Abstract: Although powerful, modern machine learning models can be sensitive. Seemingly subtle changes in a data distribution can destroy the performance of otherwise state-of-the art models, which can be especially problematic when ML models are deployed in production.. In this workshop, we will give a hands-on overview to drift detection, the discipline focused on detecting such changes. We will start by building an understanding of the ways in which drift can occur, and why it pays to detect it.

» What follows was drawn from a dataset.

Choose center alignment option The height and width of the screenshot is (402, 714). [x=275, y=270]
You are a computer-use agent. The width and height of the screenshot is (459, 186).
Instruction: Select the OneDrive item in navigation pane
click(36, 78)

We’ll then explore the anatomy of a drift detector, and learn how they can be used to detect drift in a principled manner.
You will work through a real-world example using Alibi Detect, an open-source Python library offering powerful algorithms for adversarial, outlier and drift detection.You’ll learn how to set-up drift detectors, and deduce what type of drift is occurring. Since data can take many forms, such as image, text or tabular data, you’ll explore how to use existing ML models to preprocess your data into a form suitable for drift detectors. Then, to gain further insights into the causes of drift, you’ll employ state-of-the art detectors which are able to perform fine-grained attribution to instances and features. To assess whether model performance has been affected by drift, you’ll experiment with using supervised and uncertainty based detectors. Finally, since in production environments data often arrives sequentially, we’ll discuss the use of online drift detectors that act on single data instances as they arrive.
This hands-on workshop is targeted at a beginner-intermediate level. No prior knowledge or understanding of drift detection is required (we’ll be covering that) but a basic knowledge of machine learning and some experience with Python will be helpful.
Bio: Ashley is a data science research engineer at Seldon, where he works on developing production-ready tools for drift, adversarial and outlier detection. Prior to joining Seldon, he spent a number of years as a Research Fellow at The Alan Turing Institute. Here, he explored the use of machine learning for tackling aerospace engineering problems, with a focus on explainability and uncertainty quantification. Ashley also completed a PhD at the University of Cambridge, and is a keen proponent of open-source software.